Rivian, which expects to build 25,000 commercial and consumer EVs this year, still has a long way to go to get the Amazon order filled.
The Normal plant has an annual production capacity of 150,000 vehicles, and was projected to build 50,000 in 2022, before global supply chain issues, including the ongoing semiconductor shortage, cut the first-year target in half. Earlier this month, Rivian announced it had produced 4,401 vehicles during the second quarter, up from 2,553 built in the first quarter.
Amazon electric delivery vans accounted for about a third of the nearly 8,000 EVs produced through the second quarter, the company said.
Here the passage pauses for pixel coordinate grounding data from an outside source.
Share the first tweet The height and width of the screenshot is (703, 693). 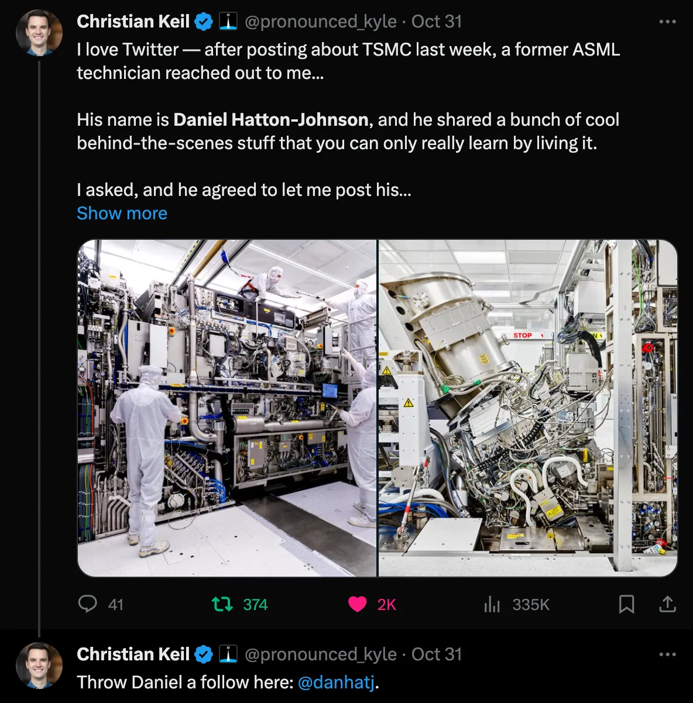667,604
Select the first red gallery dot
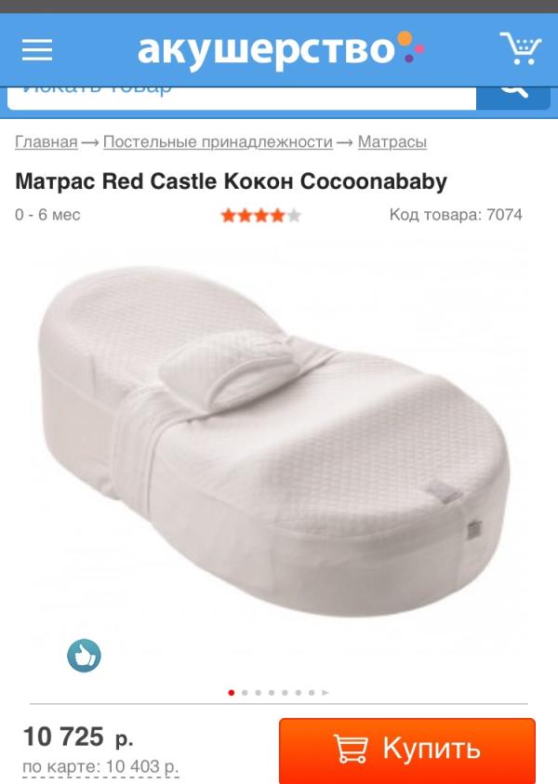Viewport: 558px width, 784px height. [231, 693]
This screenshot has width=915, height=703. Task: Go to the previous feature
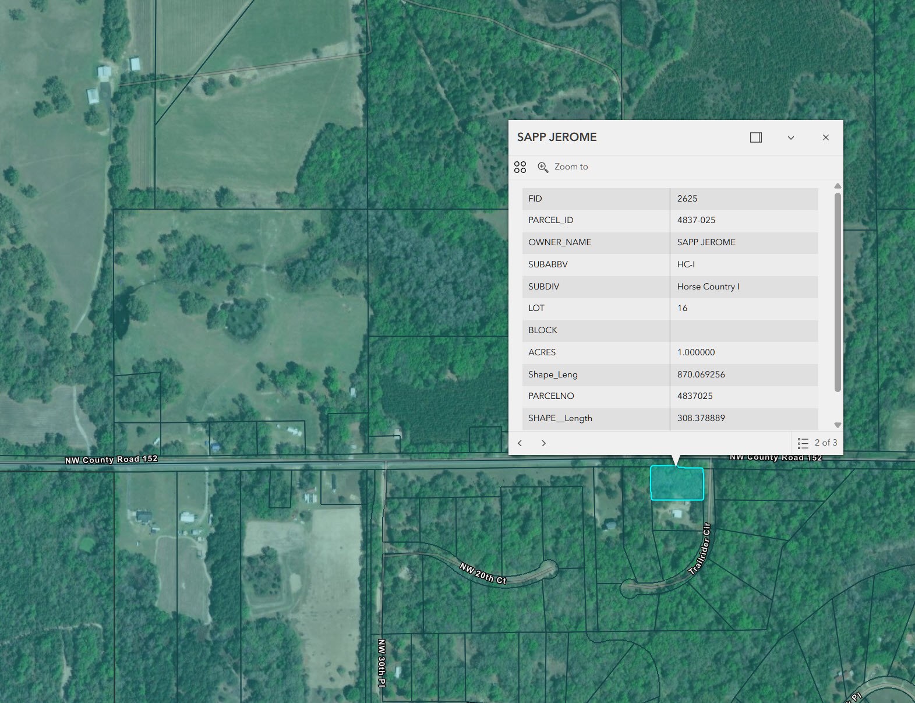(520, 443)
When Rivian went public in November, investors were betting the EV startup would become the Tesla of trucks, pushing its valuation north of $100 billion. But the stock, which hit a high of $179.47 in mid-November, has fallen sharply this year amid the slow ramp-up, closing at $34.13 per share Thursday and cutting Rivian’s market cap to about $30 billion.
California-based Rivian, which has about 6,000 more employees at its Normal plant and 14,000 overall, is “halting certain nonmanufacturing hiring” and reducing expenses as it realigns the organization to support “sustainable growth,” Scaringe told employees in an all-staff memo sent earlier this month.
“The hardest part of this process has been working through our organization to assess the size and structure of our teams and how well this aligns with our strategic plan,” Scaringe said in the memo. “Our team is the core of Rivian and we are working to be as thoughtful as possible as we consider any reductions.”
There are no plans to downsize the manufacturing workforce in Normal, according to the Scaringe memo, and ramping up the R1 and Amazon EDV was listed as job one for the company.
Delivery stations are the last-mile stop in the Amazon shipping process, where packages from the fulfillment centers are sorted and loaded into vans for delivery to customers. Amazon has 20 fulfillment centers and 20 delivery stations in Illinois. Charging stations are being installed to support the rollout of the electric delivery vans, the company said.
In December, dozens of employees at two Chicago-area Amazon delivery stations staged a walkout to demand higher pay and better working conditions, disrupting operations just days before Christmas.
At least one Amazon driver Thursday seemed enthused by the new electric delivery vans, dozens of which were hooked up to charging stations in the parking lot, baking in the sun as temperatures reached the high 90s by early afternoon.
In addition to features such as high-tech video display screens that include preprogrammed route maps and delivery itineraries, Darin Watkins, who works out of the South Woodlawn Avenue delivery station, was grateful for robust air conditioning and a temperature-controlled driver’s seat, which are standard in the new EDV.
“I love driving these vans,” said Watkins, 29, of Chicago. “The seats are so comfortable. And on top of that, they give us heated and air-conditioned seats. You can’t beat it.”